**EXCERPT TO READ:**

The 1982 killing of Vincent Chin was ‘the first time Asian-Americans came together’ to fight for justice
- Unusually for that era, his mother, Lily Chin, stepped forward to lead a fight for justice and ‘to show that no other mother should go through this’
- His death was a ‘turning point’, says a filmmaker close to the case, yet few recall it. ‘The American dream story. It’s not about Vincent,’ a museum head says
On the night of June 19, 1982, a Chinese-American man was celebrating his stag night with friends in the US automotive capital, Detroit, when a fight broke out.
Enjoying a marriage custom of his adopted culture, 27-year-old draughtsman Vincent Chin was days away from beginning a new life with his fiancée. But he never made it home that night. And days later, the 400 guests invited to his wedding would instead attend his funeral.
Thirty-eight years ago today, June 23, Chin died in a hospital following four nights in a coma after he was brutally beaten with a baseball bat outside a McDonald’s in Detroit’s Highland Park neighbourhood.

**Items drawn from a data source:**
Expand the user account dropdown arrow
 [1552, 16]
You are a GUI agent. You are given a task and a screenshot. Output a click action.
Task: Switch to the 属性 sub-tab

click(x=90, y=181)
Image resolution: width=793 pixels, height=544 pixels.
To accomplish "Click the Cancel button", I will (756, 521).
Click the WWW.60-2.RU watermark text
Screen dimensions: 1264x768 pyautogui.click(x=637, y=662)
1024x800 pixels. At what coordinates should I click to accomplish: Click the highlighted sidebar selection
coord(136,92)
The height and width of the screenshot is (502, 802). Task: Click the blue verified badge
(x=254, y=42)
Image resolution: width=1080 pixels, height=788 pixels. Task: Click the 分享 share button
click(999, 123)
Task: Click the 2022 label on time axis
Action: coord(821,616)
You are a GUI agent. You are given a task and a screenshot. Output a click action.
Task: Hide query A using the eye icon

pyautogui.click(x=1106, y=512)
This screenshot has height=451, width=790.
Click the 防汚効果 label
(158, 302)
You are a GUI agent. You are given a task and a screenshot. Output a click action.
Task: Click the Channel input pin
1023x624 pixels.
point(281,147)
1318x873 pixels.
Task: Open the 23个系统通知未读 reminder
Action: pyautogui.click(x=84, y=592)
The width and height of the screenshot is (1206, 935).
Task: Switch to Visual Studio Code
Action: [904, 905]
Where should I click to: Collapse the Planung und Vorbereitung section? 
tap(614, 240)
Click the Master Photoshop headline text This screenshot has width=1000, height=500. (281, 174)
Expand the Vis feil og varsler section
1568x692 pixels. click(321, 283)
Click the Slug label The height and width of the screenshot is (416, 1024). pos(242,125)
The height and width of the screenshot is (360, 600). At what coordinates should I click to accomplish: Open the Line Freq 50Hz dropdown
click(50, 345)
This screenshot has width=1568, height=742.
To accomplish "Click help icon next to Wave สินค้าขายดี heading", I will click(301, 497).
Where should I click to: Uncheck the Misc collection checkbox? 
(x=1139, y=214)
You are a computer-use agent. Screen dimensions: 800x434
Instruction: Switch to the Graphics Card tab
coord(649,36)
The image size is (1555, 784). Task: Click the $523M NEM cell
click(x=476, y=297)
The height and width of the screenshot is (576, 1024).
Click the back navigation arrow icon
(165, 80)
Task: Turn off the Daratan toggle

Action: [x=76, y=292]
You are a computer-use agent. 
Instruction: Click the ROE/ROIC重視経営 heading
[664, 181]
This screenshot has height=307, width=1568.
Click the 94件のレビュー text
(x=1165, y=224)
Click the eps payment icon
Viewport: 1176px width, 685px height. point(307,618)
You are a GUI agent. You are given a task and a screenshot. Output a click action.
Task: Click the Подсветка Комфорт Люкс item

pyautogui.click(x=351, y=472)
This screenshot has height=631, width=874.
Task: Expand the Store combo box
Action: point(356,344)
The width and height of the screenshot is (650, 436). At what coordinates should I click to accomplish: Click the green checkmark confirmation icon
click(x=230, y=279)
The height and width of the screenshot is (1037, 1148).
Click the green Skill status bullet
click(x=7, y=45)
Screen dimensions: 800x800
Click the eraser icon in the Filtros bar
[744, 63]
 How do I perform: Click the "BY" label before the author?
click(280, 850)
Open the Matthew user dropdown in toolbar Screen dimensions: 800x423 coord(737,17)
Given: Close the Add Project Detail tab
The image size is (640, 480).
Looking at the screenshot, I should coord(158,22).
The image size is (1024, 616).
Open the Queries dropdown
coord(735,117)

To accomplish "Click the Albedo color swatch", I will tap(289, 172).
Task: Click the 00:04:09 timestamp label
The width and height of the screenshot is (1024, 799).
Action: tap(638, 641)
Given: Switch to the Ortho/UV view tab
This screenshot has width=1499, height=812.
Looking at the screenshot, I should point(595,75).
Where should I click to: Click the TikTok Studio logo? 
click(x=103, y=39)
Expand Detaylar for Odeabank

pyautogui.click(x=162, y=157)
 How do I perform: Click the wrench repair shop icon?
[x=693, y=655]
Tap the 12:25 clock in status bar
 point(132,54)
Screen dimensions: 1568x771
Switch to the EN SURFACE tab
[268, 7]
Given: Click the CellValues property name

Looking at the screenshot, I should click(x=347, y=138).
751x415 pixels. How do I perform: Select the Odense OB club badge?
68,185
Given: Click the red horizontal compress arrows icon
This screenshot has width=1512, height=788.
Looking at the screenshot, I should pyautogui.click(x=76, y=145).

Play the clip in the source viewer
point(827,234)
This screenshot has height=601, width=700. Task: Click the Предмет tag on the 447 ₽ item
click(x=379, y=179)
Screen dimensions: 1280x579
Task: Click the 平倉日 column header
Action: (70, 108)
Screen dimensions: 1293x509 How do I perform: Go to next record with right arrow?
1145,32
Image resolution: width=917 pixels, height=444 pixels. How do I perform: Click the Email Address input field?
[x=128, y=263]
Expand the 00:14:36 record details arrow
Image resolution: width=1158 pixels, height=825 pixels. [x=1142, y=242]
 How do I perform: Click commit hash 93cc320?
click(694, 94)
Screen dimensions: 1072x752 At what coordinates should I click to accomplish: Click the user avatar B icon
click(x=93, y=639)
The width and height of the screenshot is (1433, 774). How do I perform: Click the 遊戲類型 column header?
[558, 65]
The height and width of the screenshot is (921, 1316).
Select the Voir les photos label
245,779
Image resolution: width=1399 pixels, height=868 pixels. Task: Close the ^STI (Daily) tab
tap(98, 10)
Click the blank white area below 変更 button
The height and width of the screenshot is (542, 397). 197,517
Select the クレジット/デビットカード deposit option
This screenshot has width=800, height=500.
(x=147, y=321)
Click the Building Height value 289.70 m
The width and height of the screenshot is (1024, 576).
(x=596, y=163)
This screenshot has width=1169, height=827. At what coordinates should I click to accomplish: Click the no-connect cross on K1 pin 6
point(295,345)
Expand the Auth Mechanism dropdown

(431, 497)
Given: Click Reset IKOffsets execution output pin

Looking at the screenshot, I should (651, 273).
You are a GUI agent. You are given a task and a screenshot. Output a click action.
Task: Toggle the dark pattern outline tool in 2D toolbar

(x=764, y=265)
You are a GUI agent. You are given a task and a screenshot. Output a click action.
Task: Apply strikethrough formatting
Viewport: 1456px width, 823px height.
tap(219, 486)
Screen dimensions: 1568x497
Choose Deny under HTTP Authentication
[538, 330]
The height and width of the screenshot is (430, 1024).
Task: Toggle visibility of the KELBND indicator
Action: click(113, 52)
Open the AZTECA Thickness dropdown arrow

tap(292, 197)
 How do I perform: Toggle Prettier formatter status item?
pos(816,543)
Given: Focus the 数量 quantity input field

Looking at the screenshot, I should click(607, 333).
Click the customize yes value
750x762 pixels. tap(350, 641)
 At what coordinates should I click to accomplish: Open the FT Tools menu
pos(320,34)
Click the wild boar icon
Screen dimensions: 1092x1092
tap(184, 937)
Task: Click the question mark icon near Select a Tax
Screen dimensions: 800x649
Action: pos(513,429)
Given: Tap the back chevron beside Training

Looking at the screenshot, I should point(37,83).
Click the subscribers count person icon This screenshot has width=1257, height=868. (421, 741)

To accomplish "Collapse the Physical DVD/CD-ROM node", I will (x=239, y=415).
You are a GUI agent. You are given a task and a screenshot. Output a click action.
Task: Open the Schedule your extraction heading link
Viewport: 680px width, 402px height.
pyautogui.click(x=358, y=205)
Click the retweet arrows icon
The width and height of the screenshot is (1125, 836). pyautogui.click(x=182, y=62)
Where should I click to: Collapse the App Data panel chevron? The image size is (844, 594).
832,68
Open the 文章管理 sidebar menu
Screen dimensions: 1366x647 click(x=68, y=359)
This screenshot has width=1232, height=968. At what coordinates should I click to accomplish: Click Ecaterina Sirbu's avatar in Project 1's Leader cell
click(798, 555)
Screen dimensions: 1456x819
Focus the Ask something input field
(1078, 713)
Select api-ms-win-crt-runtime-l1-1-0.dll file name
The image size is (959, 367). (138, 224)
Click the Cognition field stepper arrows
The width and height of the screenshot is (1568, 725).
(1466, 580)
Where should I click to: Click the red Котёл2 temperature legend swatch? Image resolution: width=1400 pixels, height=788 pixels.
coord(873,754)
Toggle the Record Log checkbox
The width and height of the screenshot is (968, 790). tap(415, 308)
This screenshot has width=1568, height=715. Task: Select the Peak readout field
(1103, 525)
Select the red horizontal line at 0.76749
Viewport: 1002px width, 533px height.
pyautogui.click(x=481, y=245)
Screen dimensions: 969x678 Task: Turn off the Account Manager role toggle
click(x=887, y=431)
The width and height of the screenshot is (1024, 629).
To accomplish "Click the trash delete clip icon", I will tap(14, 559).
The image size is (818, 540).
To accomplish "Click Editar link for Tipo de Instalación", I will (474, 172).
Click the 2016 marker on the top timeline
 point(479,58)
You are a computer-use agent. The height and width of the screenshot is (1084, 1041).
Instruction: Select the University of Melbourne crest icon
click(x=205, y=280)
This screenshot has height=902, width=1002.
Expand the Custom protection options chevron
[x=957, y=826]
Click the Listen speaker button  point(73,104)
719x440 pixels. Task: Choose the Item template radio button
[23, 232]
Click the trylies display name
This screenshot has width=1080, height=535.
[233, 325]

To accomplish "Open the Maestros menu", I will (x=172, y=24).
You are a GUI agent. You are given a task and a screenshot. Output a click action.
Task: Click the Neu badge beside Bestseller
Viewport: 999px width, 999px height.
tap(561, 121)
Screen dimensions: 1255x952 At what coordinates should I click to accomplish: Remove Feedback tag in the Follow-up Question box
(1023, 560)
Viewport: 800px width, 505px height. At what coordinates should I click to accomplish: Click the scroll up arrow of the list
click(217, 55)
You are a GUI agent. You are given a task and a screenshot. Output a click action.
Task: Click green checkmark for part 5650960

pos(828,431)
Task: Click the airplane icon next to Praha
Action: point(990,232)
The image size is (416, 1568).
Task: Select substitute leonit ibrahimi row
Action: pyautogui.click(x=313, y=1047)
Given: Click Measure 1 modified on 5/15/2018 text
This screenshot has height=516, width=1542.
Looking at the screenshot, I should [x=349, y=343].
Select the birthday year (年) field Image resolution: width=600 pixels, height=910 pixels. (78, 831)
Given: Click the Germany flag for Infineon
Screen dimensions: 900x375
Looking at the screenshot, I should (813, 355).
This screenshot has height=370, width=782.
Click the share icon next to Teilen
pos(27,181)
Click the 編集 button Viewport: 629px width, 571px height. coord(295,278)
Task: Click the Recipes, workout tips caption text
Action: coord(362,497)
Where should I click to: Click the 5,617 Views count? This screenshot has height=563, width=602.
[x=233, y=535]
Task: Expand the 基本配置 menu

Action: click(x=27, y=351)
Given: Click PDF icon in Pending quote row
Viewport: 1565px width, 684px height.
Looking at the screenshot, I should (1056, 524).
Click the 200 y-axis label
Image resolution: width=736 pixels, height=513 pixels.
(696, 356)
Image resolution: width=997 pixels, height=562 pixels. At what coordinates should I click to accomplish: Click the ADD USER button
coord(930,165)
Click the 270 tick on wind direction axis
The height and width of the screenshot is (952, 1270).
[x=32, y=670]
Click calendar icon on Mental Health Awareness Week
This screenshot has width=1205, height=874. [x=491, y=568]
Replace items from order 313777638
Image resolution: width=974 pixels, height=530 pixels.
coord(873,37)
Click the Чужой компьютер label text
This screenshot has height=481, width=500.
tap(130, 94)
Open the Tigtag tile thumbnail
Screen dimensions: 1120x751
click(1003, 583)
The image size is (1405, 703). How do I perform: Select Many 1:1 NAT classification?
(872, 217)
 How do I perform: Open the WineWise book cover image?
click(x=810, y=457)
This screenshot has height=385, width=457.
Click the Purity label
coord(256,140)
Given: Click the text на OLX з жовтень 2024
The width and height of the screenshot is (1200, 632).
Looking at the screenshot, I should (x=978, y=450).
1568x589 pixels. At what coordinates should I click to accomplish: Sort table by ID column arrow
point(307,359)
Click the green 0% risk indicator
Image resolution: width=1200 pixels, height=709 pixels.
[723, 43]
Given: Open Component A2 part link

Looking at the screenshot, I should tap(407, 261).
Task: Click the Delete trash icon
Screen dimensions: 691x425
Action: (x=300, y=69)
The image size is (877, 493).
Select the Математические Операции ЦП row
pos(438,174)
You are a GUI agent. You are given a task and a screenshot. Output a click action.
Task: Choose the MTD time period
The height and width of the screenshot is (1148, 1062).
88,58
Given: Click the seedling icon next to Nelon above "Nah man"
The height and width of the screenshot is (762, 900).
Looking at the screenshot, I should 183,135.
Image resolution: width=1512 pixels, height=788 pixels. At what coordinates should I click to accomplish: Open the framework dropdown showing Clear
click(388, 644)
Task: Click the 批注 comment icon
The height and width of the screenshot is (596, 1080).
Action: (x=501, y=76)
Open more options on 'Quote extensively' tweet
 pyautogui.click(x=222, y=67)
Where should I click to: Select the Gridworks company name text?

**YOUR TASKS:**
#1 Reproduce the passage of the article on Vincent Chin's killing that opens with the words containing "Enjoying a marriage" and closes with "Highland Park neighbourhood.".
#2 Resume the article on Vincent Chin's killing after its last sentence, writing the next few paragraphs.
You can set the listing aside; none of it is required.

**EXPECTED RESULTS:**
#1
Enjoying a marriage custom of his adopted culture, 27-year-old draughtsman Vincent Chin was days away from beginning a new life with his fiancée. But he never made it home that night. And days later, the 400 guests invited to his wedding would instead attend his funeral.
Thirty-eight years ago today, June 23, Chin died in a hospital following four nights in a coma after he was brutally beaten with a baseball bat outside a McDonald’s in Detroit’s Highland Park neighbourhood.

#2
“It’s because of you mother-f*****s we’re out of work,” one of his attackers, white Chrysler plant supervisor Ronald Ebens was said to have shouted, while taunting Chin in the car park of the Fancy Pants strip club. Ebens and his recently laid-off stepson Michael Nitz thought Chin was Japanese.
“Back then an American car was a status symbol the world over,” says Frank Wu, president of Queens College at the City University of New York. If you worked for a carmaker, “it was a job you had for life, with health care and a pension”. Wu, 53, grew up 20km (12 miles) from Highland Park.
By 1974, oil prices had quadrupled in the months following a decision by Opec, a cartel of major oil producing countries, the previous year to impose an oil embargo on the United States. It was an act of retaliation for the US administration’s decision to resupply the Israeli military during the Arab-Israeli War. The outcome, often referred to as the “economic Pearl Harbour”, effectively left the US car industry in crisis.